Ждать им пришлось не долго. Судебное заседание началось, и молодой парень, вызванный первым, тряхнув овсяным чубом, с фальшивой бодростью взбежал на крыльцо. Прошло всего с полчаса, когда он появился вновь, но уже в другом виде: белый как полотно. Милиционер или охранник в кавалерийской форме, придерживая длинную шашку, легонько подтолкнул парня с приступка: «Иди, иди, нельзя останавливаться!» Девка, а может жена, в атласовке и полусапожках, увидев арестованного, кинулась к нему как птица. Но милиционер встал между ними. Она взвыла на весь райцентр. Что было дальше, Павел не видел, следующим вызывали его.

… Он вошел опять в ту же правую дверь. Там уже не было Микулина. Оказывается, надо было не туда, а наверх, по лестнице. Большая неоклеенная комната с рядами полупустых скамеек, невысокая сцена или подмостки… Стол с красной скатертью, на столе графин с водой, на стене бумажный портрет Ленина. За столом сидело три человека. Микуленок был в их числе… Он сидел по правую руку от судьи, этого серого человечка в парусиновом пиджачке. Вместо галстука под воротом черной рубахи у судьи навязано было рябое розовое кашне. По другую руку судьи сидела какая-то женщина, она то и дело шмыгала носом. Внизу за столиком сидела еще одна, помоложе. Павел заметил ее только после, когда начались вопросы.

— Подсудимый Пачин, встаньте, — бабьим трескучим голосом сказало рябое кашне, хотя Павел Рогов и так не сидел, а стоял. Он подсудимый? Почему, за что его судят? Зачем спрашивать отцову фамилию, ежели в бумагах она уже записана? Руки перестали дрожать, когда судья начал зачитывать «матерьялы следствия». Какое такое следствие? «Не было никакого следствия!» — хотел сказать Павел, но ему не дали говорить. Говорили и спрашивали они:

— Гражданин Пачин, в каком состоянии ваша двухпоставная мельница? Действует ли она в настоящее время?

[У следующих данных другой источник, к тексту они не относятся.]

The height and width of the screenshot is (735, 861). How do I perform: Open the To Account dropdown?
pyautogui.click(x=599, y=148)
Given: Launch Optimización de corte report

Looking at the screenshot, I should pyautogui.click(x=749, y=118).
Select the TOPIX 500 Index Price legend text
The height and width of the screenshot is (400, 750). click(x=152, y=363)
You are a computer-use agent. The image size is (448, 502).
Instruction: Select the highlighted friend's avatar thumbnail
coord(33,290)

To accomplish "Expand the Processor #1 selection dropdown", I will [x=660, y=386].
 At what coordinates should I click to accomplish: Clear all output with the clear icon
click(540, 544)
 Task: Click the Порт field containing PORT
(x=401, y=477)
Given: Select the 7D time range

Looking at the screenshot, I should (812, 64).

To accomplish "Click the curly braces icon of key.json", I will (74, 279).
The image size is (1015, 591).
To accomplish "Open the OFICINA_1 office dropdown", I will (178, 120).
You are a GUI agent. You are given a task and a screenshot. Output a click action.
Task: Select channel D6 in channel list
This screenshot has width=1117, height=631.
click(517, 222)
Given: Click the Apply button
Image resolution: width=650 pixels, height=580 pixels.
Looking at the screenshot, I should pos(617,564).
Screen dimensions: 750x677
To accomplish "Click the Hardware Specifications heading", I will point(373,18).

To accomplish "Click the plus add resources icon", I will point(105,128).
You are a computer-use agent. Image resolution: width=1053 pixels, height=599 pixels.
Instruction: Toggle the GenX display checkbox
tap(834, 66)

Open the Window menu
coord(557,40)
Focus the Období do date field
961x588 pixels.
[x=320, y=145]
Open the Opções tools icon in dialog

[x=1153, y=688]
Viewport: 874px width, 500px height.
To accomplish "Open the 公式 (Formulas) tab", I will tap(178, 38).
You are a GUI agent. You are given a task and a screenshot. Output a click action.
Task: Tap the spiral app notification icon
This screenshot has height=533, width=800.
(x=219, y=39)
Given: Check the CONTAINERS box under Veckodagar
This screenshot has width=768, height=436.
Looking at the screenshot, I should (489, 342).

— Толкет и мелет, — ответил Павел.

— Каково ваше отношение к соввласти?

Павел молчал. Судья вроде бы не очень и ждал ответов. Он застрекотал словно кузнечик, перечисляя вины Павла. Главная вина была в том, что «зажиточное хозяйство мельника Пачина не уплатило социалистическому государству гарнцевый сбор зерна в количестве двухсот тридцати двух пудов пятнадцати фунтов».

Павел словно во сне одну за другой слушал свои вины: «Зажиточное хозяйство Пачина Павла Даниловича числится в недоимщиках по сельхозналогу и самообложению, отказалось от подписки на заем индустриализации, не выполнило общественное задание по вывозке леса, поддерживает антисоветские выступления кулаков д. Шибанихи и Ольховского сельисполкома…»

В конце трескучей своей речи судья спросил:

— Гражданин Пачин, подтверждаете ли вы факт трехдневного пребывания в вашем доме подпольного священника?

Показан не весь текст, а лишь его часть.